→ Page extract:
◆ ◆ ◆ ◆ ◆ ◆ ◆

# Which foods have you found to make less stool?



## ToTheMaxx (Feb 16, 2009)

Hi all,

I posted a week ago about Chicken Soup for our puppy. She's doing very well on it, but pooping a lot. Three times a day and a good amount. Maybe it's just because she's a puppy?

Anyways, for anyone who uses a food they definitely think decreased their dog's stool, will you tell me which it is?

Thanks!


----------



## Bailey08 (Aug 12, 2008)

Switching to homemade made a big difference! The same would be true of switching to raw.

Not sure about kibble, as Bailey was only on one particular food prior to the switch (Orijen), but a higher protein food would probably make a noticeable difference.


----------



## Lil Red Express (Jan 18, 2009)

My only comment is that since my pups been on Orijen , his stool amount has dropped by 50% or more . Maybe its because he is absorbing more and there is less waste ? He is near 5 months old


----------



## pugmom (Sep 10, 2008)

The amount of poo can also be related to the amount of food that is being consumed.....how much do you feed per day? and how many treats/snaks/scraps are you giving per day?


----------



## PureMutt (Feb 6, 2009)

Adding a probiotic and enzyme supplement will help to, they help absorb more nutrients, thus leading to smaller waste.


----------



## Spicy1_VV (Jun 1, 2007)

Raw is the smallest poops they've ever had.


----------



## Kathyy (Jun 15, 2008)

Raw definitely produces the smallest stool. Science Diet produced the largest. A supplement with flax seed really upped the size of the stool. Avoid corn and flax seed!

◆ ◆ ◆ ◆ ◆ ◆ ◆

→ Information given:
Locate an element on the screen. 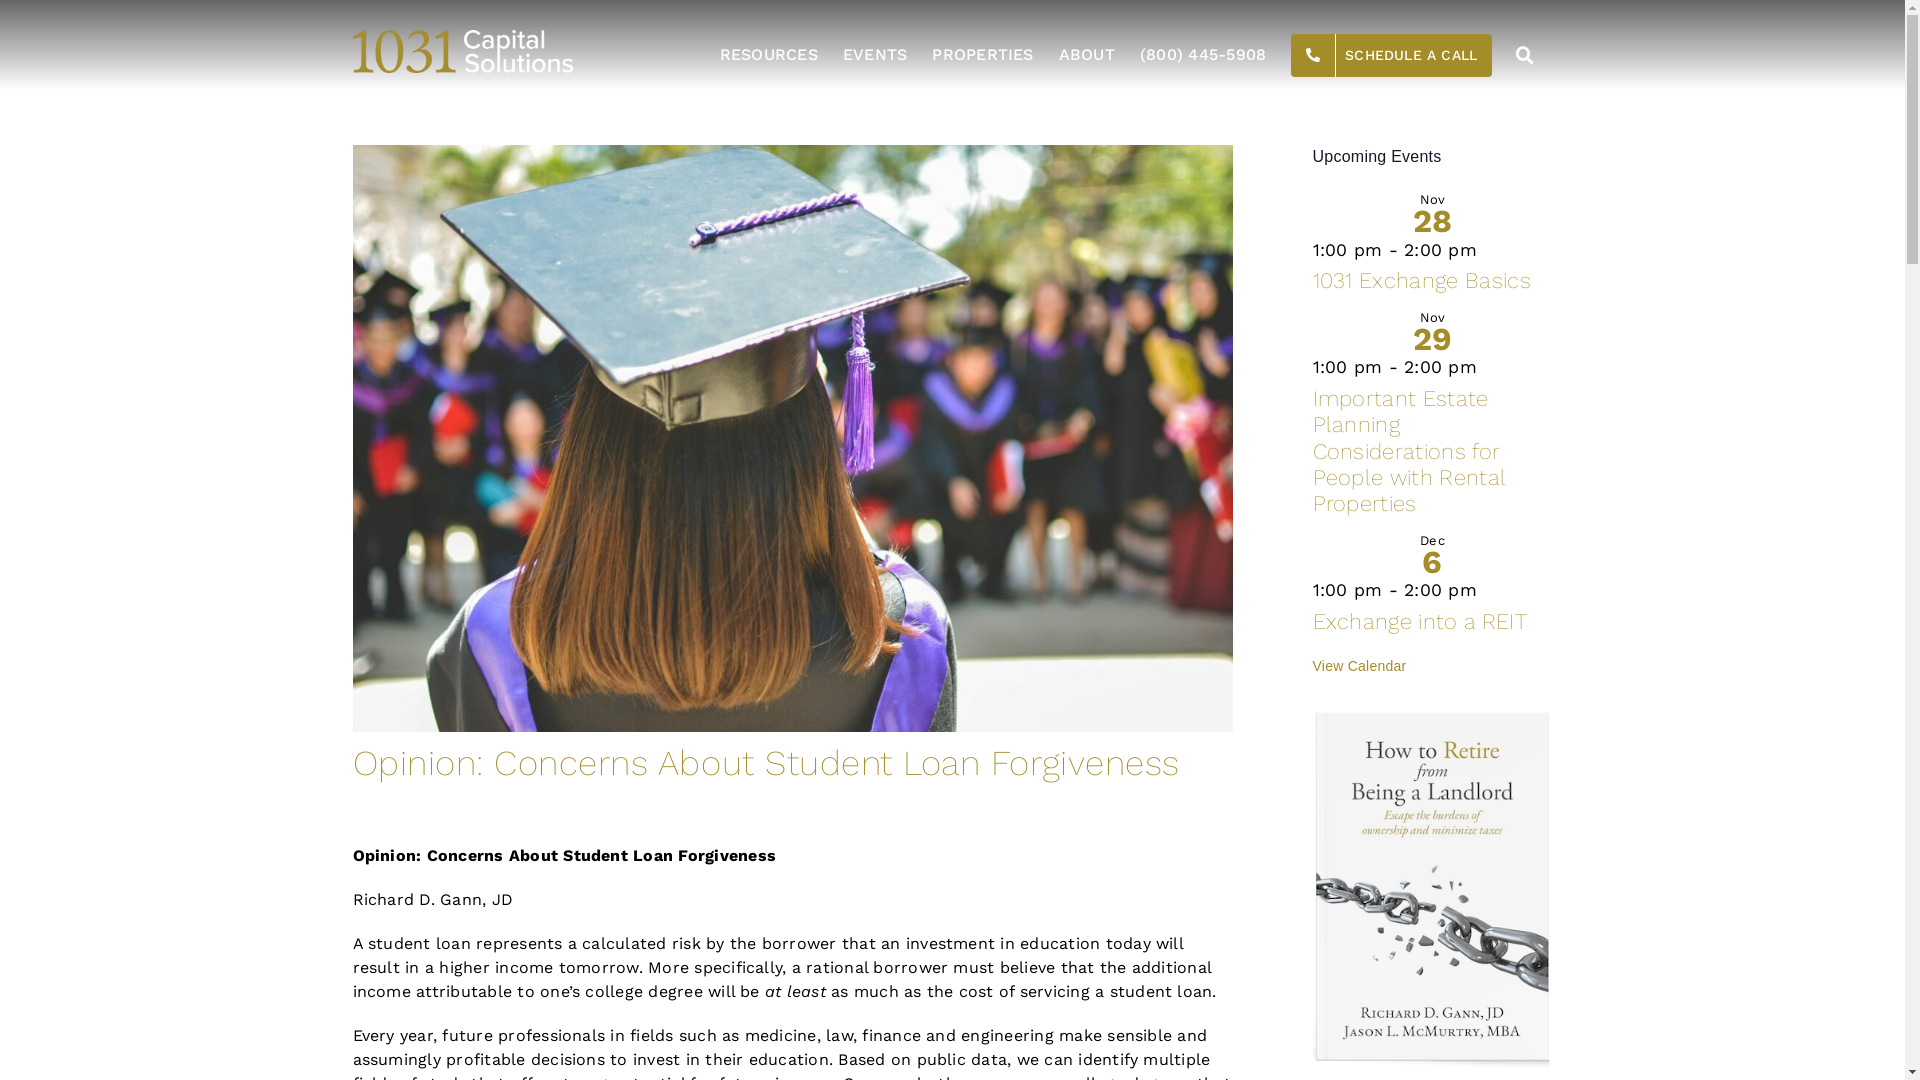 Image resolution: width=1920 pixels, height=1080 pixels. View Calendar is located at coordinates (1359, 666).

◆ ◆ ◆ ◆ ◆ ◆ ◆

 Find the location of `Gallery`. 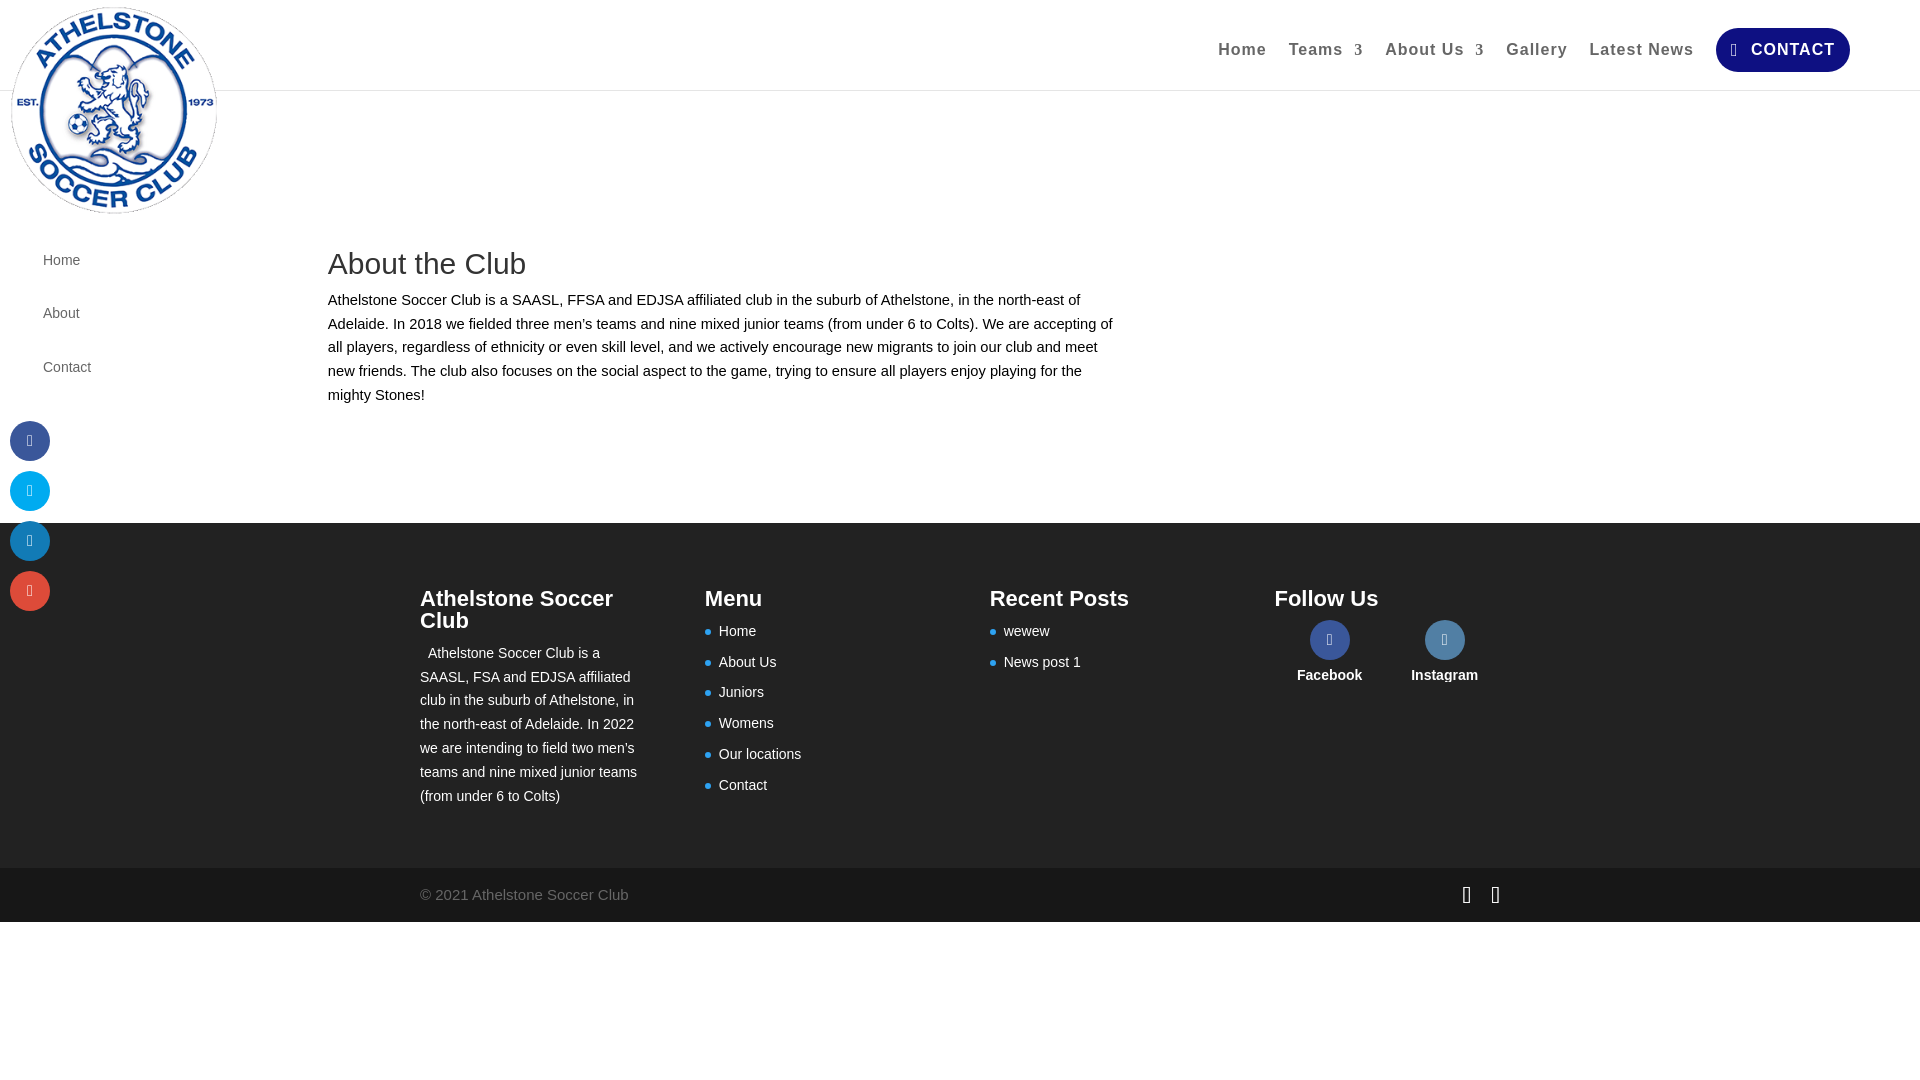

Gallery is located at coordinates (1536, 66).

◆ ◆ ◆ ◆ ◆ ◆ ◆

→ Problem set:
A: In the forum thread on dog foods and stool, by how much did the stool amount of the pup belonging to Lil Red Express drop after going on Orijen?
B: In the forum thread on dog foods and stool, take the part that opens with the words containing "Not sure about" and closes with "a noticeable difference.". Write it out again with "kibble" swapped for "dry food".
C: Write the next part of the forum thread on which dog foods make less stool, picking up after its last post.
The data plays no part in any of this.

→ Answers by item:
A: By 50% or more.

B:
Not sure about dry food, as Bailey was only on one particular food prior to the switch (Orijen), but a higher protein food would probably make a noticeable difference.

C:
----------



## BandPipe (Feb 19, 2009)

I use Go Natural (http://www.petcurean.com/index.php?page_id=195)
It is amazing with how little comes out. A good quality food makes such a difference!!


----------



## reynosa_k9's (Dec 14, 2007)

Ditto to what Spicy1_VV and Kathyy said! My dogs are all on raw and I've seen chihuahuas leave bigger messes than my 135lb GSD. I assure you I am not exaggerating at all. 

Jihad
and the pound puppy crew.


----------



## Bellasmom (Aug 14, 2008)

I have used Iams, Taste of The Wild High Praire, Chicken Soup and Purina. Believe it or not they have had the least amount and less volume of stools on Purina.


----------



## sheltiemom (Mar 13, 2007)

Mine have the smallest stools on Purina One, out of the foods I've tried (Natural Balance, Canidae, Blue Buffalo, Authority, Science Diet, Eukanuba, Maxximum, Natural Life...geez, that's alot of foods...) Natural Life, SD, and Euk were also fairly small, the largest was on Authority, and NB, BB, and Canidae were all soft serve.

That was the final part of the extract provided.